Our last month in Japan we really packed it in.  As soon as Osaka International School ended on Friday, June 29, Avalon went to our local public Japanese school for a couple of weeks.  I was so proud of her for trying it out.  Sometimes a public school will let international students join their classes if they are still in session.  I’ve heard of several families in the US that send their kids to Japan for a month of public Japanese school before the local kids start their summer break.  These are mostly Americans with a Japanese parent, but once we met some kids from Newport Coast that had no blood ties to Japan but still they wanted to enroll in Japanese public school every July.  

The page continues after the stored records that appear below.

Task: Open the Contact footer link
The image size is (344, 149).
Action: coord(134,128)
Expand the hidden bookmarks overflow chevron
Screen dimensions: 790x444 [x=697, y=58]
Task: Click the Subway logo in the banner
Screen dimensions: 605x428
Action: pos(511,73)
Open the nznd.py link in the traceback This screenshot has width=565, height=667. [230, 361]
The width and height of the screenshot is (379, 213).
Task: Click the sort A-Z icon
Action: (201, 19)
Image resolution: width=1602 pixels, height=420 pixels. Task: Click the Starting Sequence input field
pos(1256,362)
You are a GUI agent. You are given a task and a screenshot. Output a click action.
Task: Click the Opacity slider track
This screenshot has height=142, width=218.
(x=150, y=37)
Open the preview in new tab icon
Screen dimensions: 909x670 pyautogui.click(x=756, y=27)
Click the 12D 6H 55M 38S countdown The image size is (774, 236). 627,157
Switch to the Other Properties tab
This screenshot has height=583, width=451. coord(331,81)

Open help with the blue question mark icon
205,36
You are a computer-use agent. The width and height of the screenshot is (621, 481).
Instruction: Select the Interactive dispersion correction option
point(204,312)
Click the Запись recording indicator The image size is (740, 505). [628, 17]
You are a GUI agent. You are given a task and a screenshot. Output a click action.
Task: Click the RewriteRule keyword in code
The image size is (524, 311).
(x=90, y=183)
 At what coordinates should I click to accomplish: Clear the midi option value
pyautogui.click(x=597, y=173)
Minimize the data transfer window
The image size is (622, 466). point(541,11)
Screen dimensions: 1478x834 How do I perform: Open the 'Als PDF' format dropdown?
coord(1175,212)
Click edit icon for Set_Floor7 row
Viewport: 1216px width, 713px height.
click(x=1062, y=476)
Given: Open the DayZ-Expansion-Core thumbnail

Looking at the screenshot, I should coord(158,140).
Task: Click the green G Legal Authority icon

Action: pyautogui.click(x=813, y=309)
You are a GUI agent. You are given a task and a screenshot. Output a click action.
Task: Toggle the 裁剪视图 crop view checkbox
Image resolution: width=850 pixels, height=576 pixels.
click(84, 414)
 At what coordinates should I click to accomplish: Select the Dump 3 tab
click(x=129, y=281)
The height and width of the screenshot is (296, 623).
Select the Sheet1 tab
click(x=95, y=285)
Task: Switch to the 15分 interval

Some of Avalon’s girlfriends also planned to go to Toyokawa Minami Elementary School for two weeks and asked Avalon to join them.  She said yes!  Here it is.  It’s just down the road about 5 minutes from our house.   We had to go beforehand to register her.  The administrators at the school were incredibly nice.  The grade 5 English language assistant (ELA) came to help translate for us.  He was a nice, young man from the US.  And this school has an outdoor swimming pool that they fill in Spring.  Avalon was excited to see what the Japanese elementary swim class was like.  She said they were learning breaststroke.  Everyone asked her what she thought about her school lunch.  Apparently Japanese school lunches are not only mandatory but notorious in Osaka.  But Avalon said it was edible.  The coolest thing about school lunch in Japan is that the kids serve lunch to their peers.  They also have a designated clean up time where all of the kids clean the school – including the bathrooms!  Avalon said she never got bathroom duty.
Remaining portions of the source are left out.